Nigeria’s economic prospects for 2026 have improved, with the International Monetary Fund (IMF) raising its growth projection to 4.4 percent, up from the 4.2 percent estimate issued in October 2025. The upward revision signals a more favourable assessment of Nigeria’s medium-term outlook, even as global economic conditions remain mixed.
The updated forecast was released in the IMF’s January 2026 World Economic Outlook (WEO) Update, which reviews economic developments across countries and regions. According to the Fund, Nigeria’s stronger outlook is not an isolated case but part of a broader reassessment of economic performance across Sub-Saharan Africa, where growth expectations have also been revised upward.

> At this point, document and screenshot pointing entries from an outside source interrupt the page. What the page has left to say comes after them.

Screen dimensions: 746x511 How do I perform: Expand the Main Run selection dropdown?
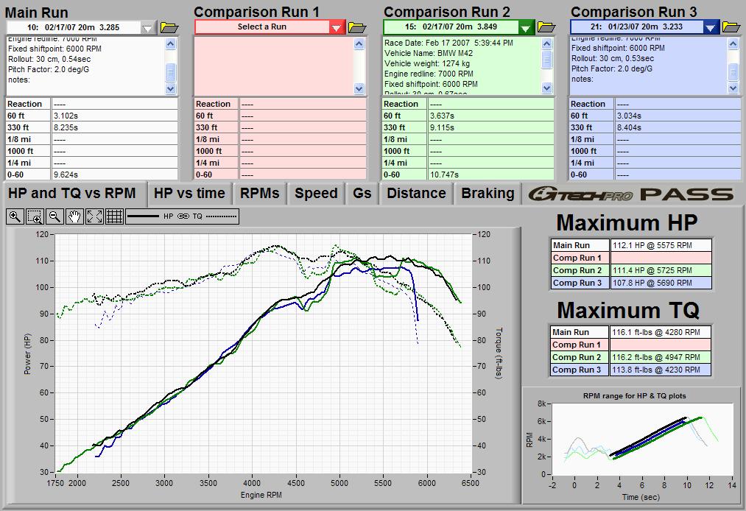[148, 28]
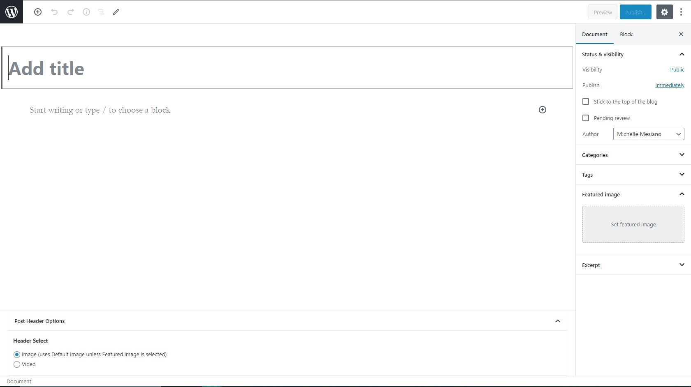Click the Public visibility link

click(677, 69)
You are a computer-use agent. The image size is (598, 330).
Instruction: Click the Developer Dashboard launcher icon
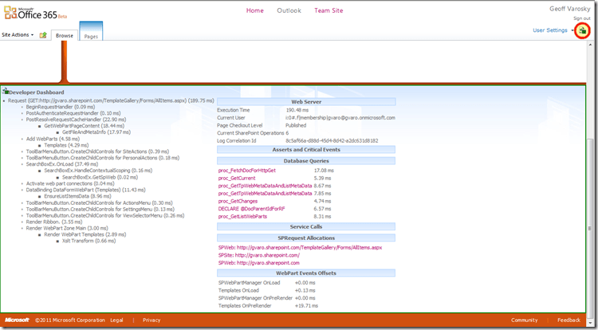pos(584,30)
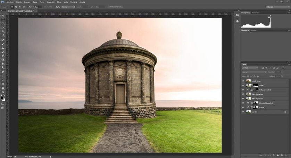Switch to the Navegador tab
This screenshot has width=291, height=158.
(256, 13)
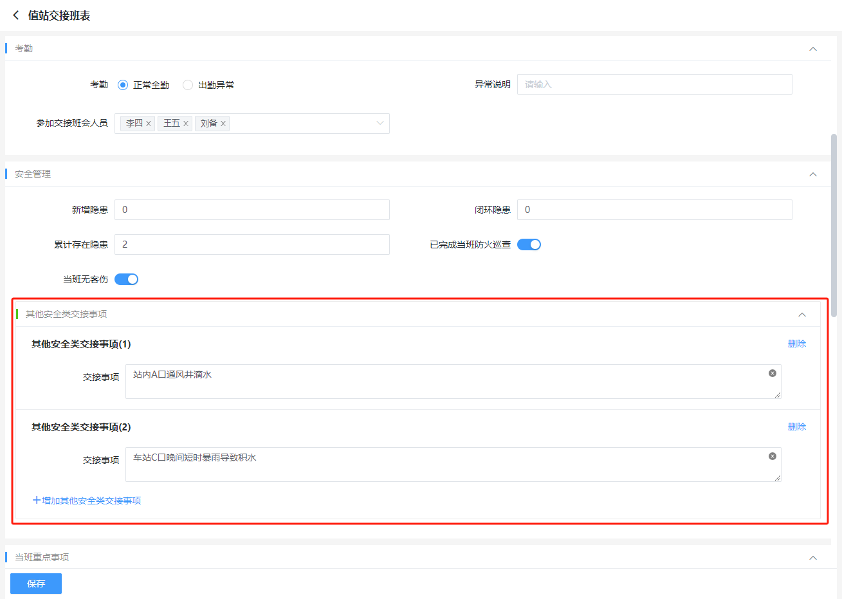The width and height of the screenshot is (842, 599).
Task: Collapse 其他安全类交接事项 panel
Action: [802, 315]
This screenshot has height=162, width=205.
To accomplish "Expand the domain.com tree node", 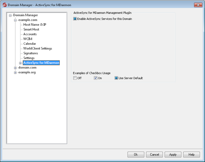I will point(15,68).
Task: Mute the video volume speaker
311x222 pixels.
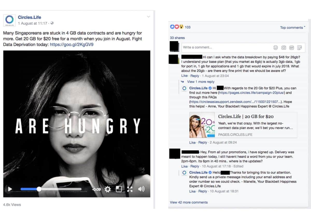Action: click(x=141, y=189)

The IMF explained that Nigeria’s improved projection comes after a period of intense economic adjustment. In its October 2025 report, the Fund had expressed concern over high inflation, fiscal pressures, and deep structural weaknesses weighing on the economy. Since then, Nigerian authorities have continued policy reforms aimed at strengthening fiscal coordination, restoring macroeconomic balance, and improving productivity across key sectors.
These ongoing reforms, the IMF noted, are gradually supporting economic stability and helping to lift growth expectations for the medium term. However, the Fund stressed that structural reforms remain critical for sustaining growth in Nigeria and other emerging and developing economies, particularly reforms that enhance productivity, broaden the revenue base, and reduce economic vulnerabilities.

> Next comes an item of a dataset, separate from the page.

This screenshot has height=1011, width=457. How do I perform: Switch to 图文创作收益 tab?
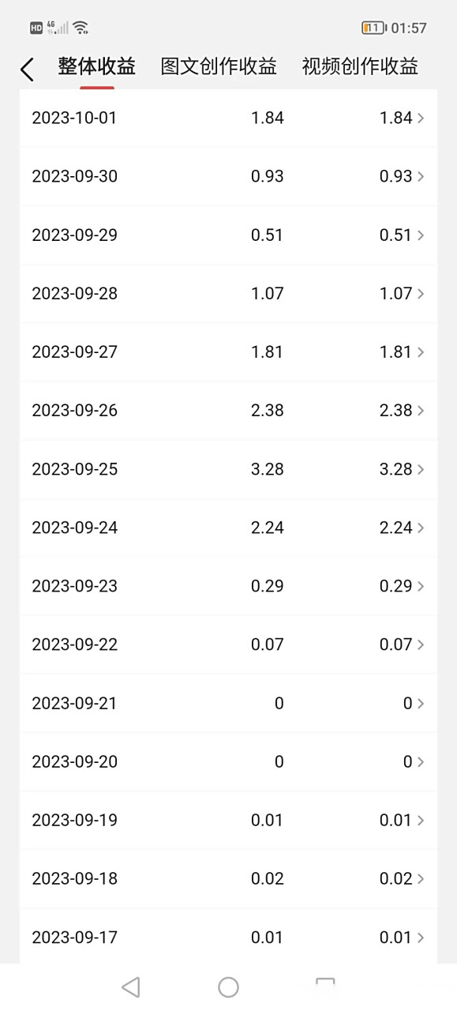[x=219, y=66]
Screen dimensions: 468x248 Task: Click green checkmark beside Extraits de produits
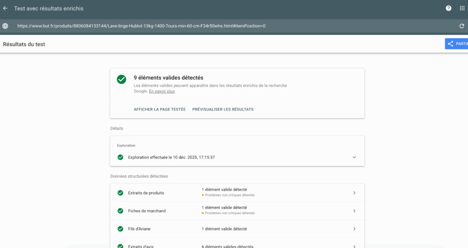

Nigeria’s upgraded outlook also reflects wider regional trends. Across Sub-Saharan Africa, economic growth for 2025 has been revised upward from 4.0 percent to 4.1 percent, while the 2026 forecast has been increased from 4.3 percent to 4.4 percent. This points to a broadly shared recovery across the region rather than country-specific gains alone.
At the global level, the IMF projects economic growth of 3.3 percent in 2026 and 3.2 percent in 2027, largely consistent with the estimated 3.3 percent expansion recorded in 2025. The Fund said the global outlook reflects a balance between downside risks from shifting trade policies and positive drivers such as technology-led investments, including artificial intelligence, supported by relatively accommodative financial conditions.
The IMF also expects global inflation to continue easing, with headline inflation projected to decline from 4.1 percent in 2025 to 3.8 percent in 2026, before falling further to 3.4 percent in 2027. This downward trend is expected to provide greater policy flexibility for governments and central banks worldwide.
Overall, the IMF’s decision to raise Nigeria’s 2026 growth forecast from 4.2 percent to 4.4 percent underscores growing confidence in the country’s reform path.
While challenges persist, the revised outlook suggests that consistent policy implementation and sustained structural reforms could strengthen Nigeria’s growth trajectory in the years ahead.